L’une des grandes qualités de l’exposition est d’avoir su proposer des vidéos dans un rythme agréable et jamais lassant. Souvent, comme pour Danse of light de Simon Dybbroe Moller, il est possible de s’y arrêter un instant, de la laisser puis d’y revenir sans avoir trop à pâtir des mélanges de la tambouille de l’exposions. Dans celle-ci l’artiste transforme des témoignages d’aurores boréales en chorégraphie, qui une fois jouée forment une image mouvante toute de flux colorés, recréant ainsi une aurore boréale remémorée. À l’opposé, les démonstrations de William Forsythe ont un petit air de tour de magie ou de stand-up. Si on aime être pris par la main pour s’amuser la vidéo est un délice : c’est le Jamel comédie club des intellos ; mais sans ça, sa poésie tombe un peu à l’eau.

Plus loin Entre-acte de René Clair donne à voir sous les jupons d’une danseuse. L’image est un peu désuète mais rapproche le regard de son sujet et le place à portée de main. Car cette vidéo à bel et bien quelque chose de tactile, d’autant que l’artiste n’est pas dénué d’humour, et qu’il a le sens de la métaphore. Le film dure 35mm, difficile dans ce cas d’en connaître le fin mot, mais cela ne doit pas être l’enjeu principal de la chose.

La salle suivante apporte une surprise de taille, l’intérêt de Kandinsky pour le geste et la chorégraphie se concrétise en une vidéo amusante à mille lieux de l’Atlantide de la forme qu’il conçoit d’habitude. Elle est présentée parmi différents ballets mécaniques qui ont l’air de curiosités horlogères rutilantes de chromes. À leur suite, les distorsions féminines d’André Kertész de Picasso ressemblent à des baudruches que les artistes auraient pressées et déformées entre leur doigts. La réalité n’a pas dû être très éloignée.
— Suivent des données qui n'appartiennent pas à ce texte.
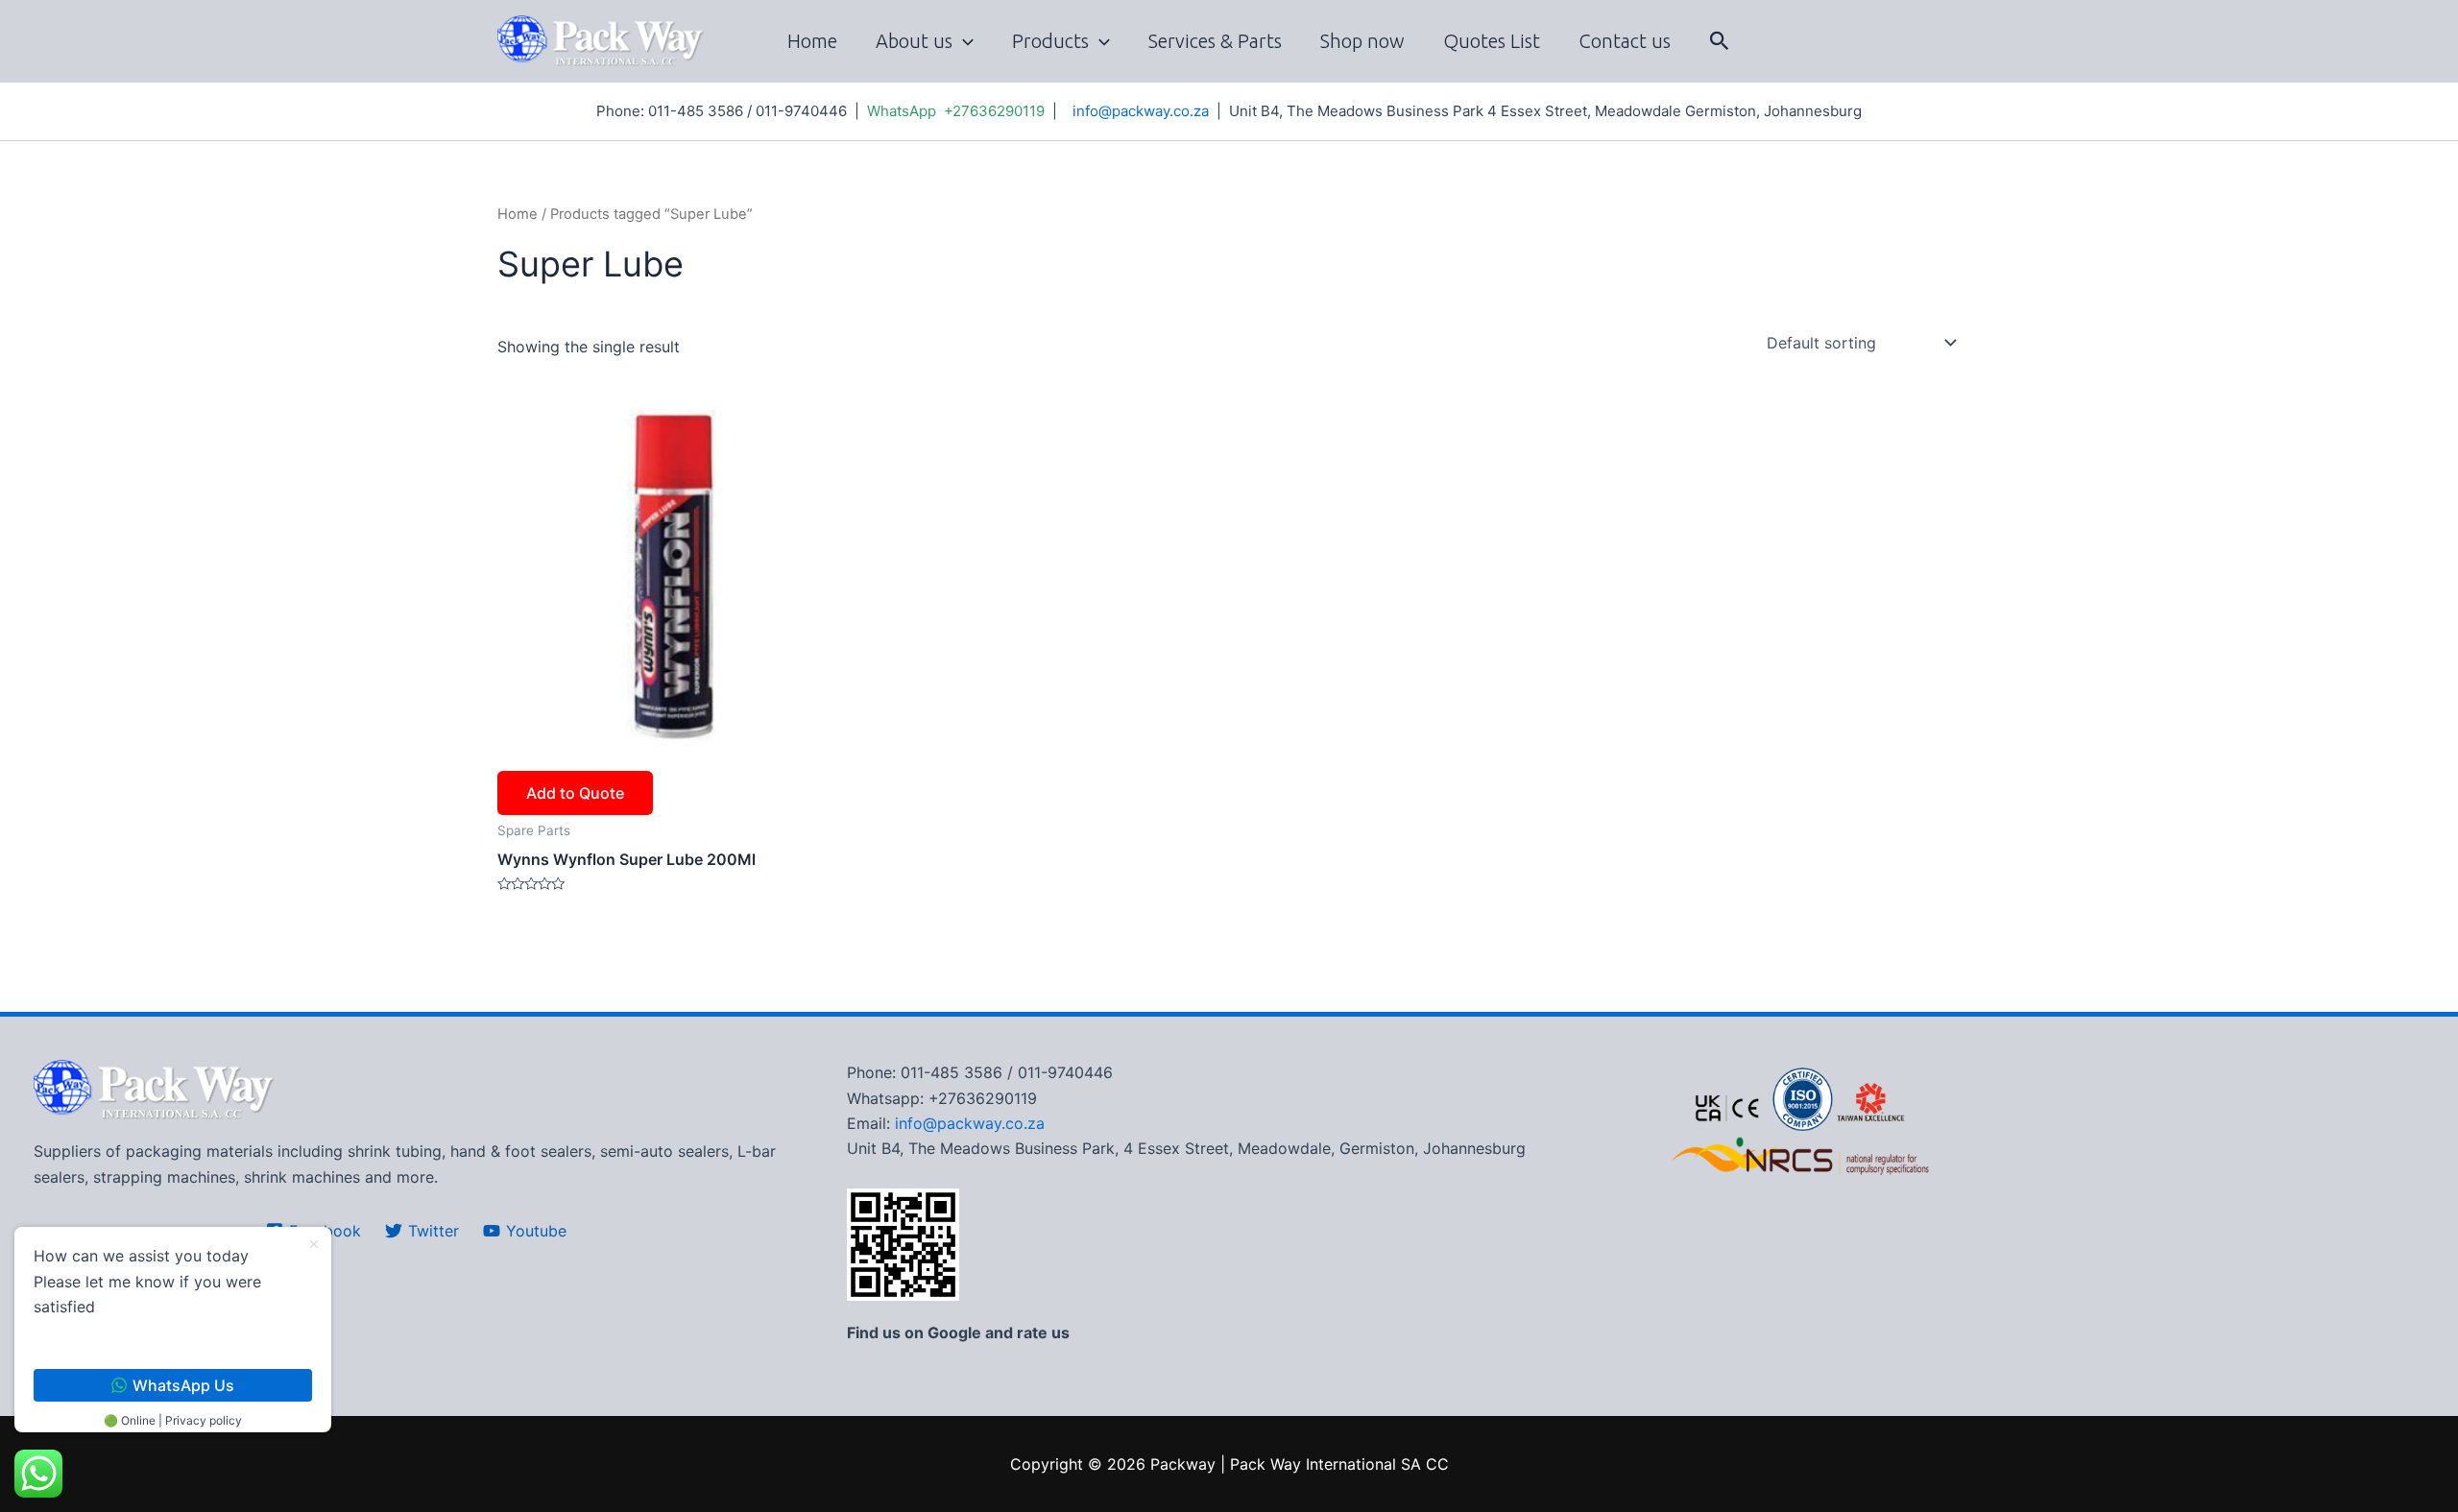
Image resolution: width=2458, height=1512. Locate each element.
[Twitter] (1951, 42)
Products (1050, 41)
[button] (1719, 41)
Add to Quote (575, 793)
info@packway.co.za (1140, 111)
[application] (963, 41)
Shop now (1362, 41)
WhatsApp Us (183, 1385)
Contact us (1624, 41)
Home (812, 41)
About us (914, 41)
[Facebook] (1920, 42)
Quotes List (1491, 41)
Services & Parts (1215, 41)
À ce moment de l’exposition le goût des artistes pour la danse et le mouvement se double d’un engagement dans la performance. Jan Fabre pousse le corps à l’extrémité de sa fluidité et de son animalité, Quando l’uomo principale è una dona montre une danseuse recouverte d’une sorte de liquide amniotique dans lequel elle danse et glisse nue. En face de lui Klein, guindé et amusé joue au chef d’orchestre minimaliste. Son menuet tissé par ses regards complices et satisfaits aux corps bleus mais presque sans visage de ses modèles est une farce pour fesses rebondies et observateurs douteux sur fond de droit de cuissage. Pollock en vis-à-vis de Trisha Brown signale la séparation annoncée précédemment. Rauschenberg via Cunningham, Cage, et bien sur Nauman stoppent la fête.

Les dernières salles sont celles de la désillusion douce amère de Felix Gonzales-Torres et  du cynisme nostalgique d’Andy Warhol. Plus proche de nous, le corse Ange Lecia nous plonge dans les années 90 dans sa vidéo Impossible étoile. Toute cette décennie y est résumée, ses saccades, ses cagoles, sa musique 70’, voix nasillarde et beautés en paillettes. Tout à la fin, The show must go on de Jérôme Bel nous rend une dernière fois coupable d’être observateur et pas assez performeur. Il filme sur une scène une vingtaine de personnes répétant avec amusement les mêmes gestes à l’infini sur fond de musiques populaires. À nouveau, ils ont l’air de bien se marrer.